• PROVIDED INFORMATION:
'''
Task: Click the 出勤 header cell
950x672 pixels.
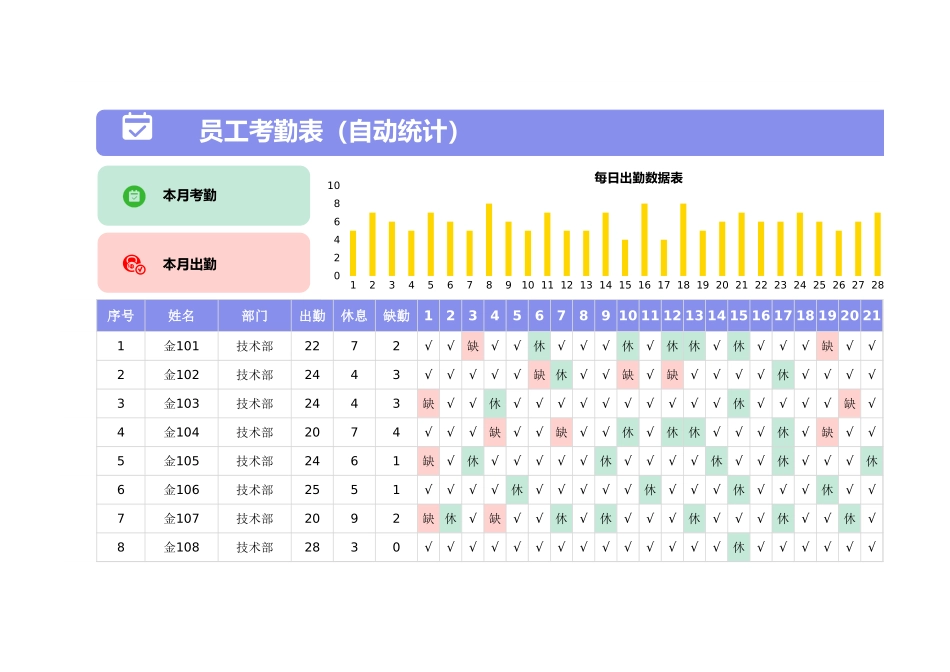Action: pyautogui.click(x=312, y=316)
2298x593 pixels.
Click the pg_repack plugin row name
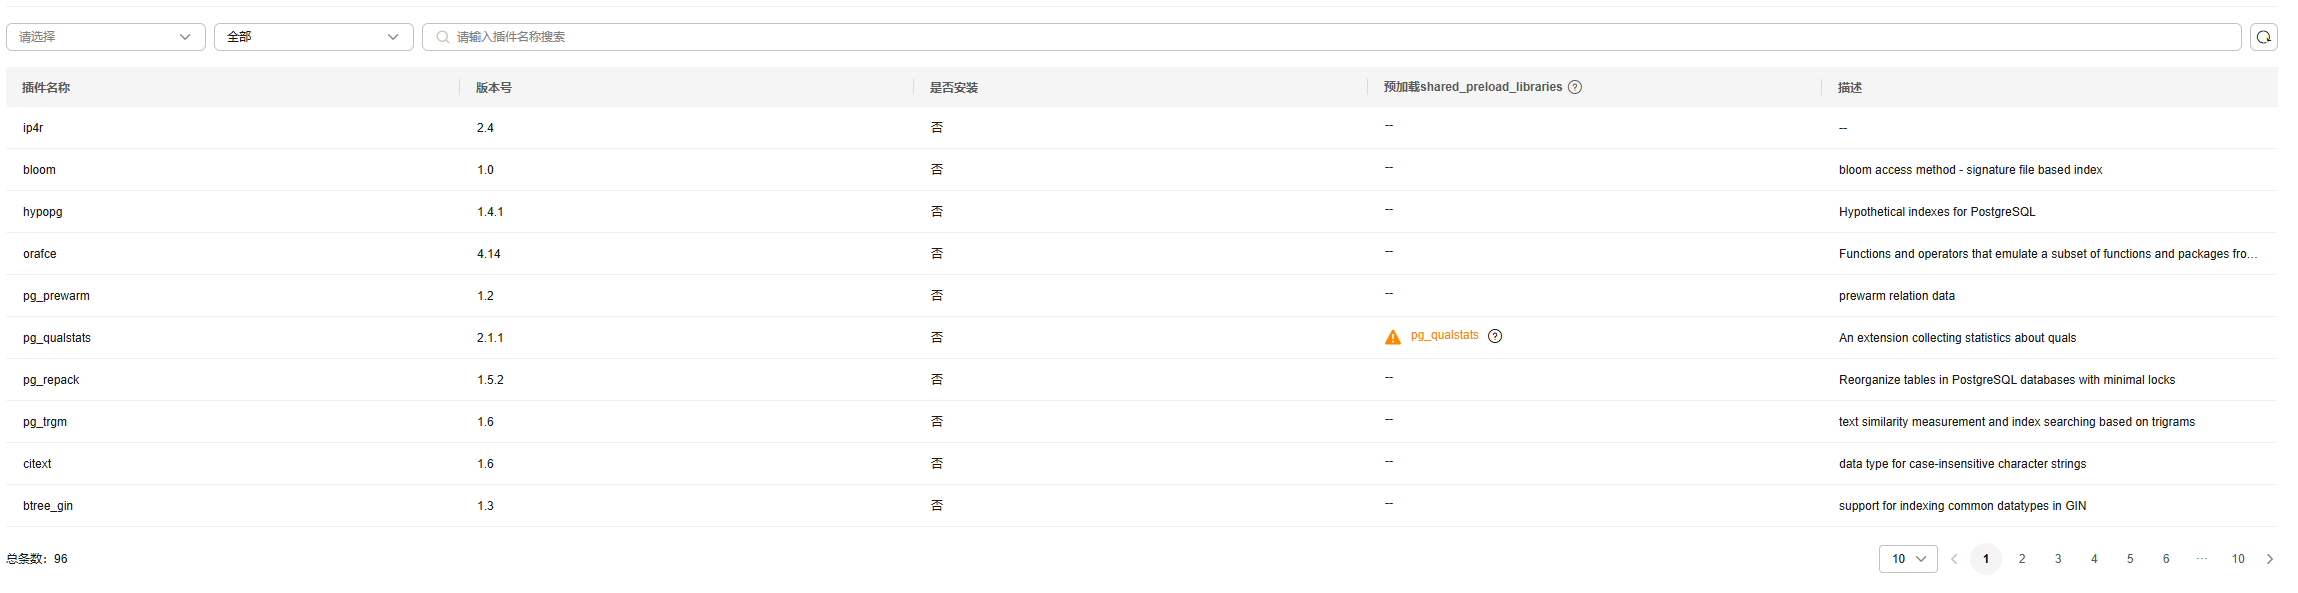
'''
• PROBLEM DETAILS: Write out the data above precisely. Pictures stay out.

• SOLUTION TO THE PROBLEM:
Task: Click the 出勤 header cell
950x672 pixels.
Action: pyautogui.click(x=312, y=316)
2298x593 pixels.
Click the pg_repack plugin row name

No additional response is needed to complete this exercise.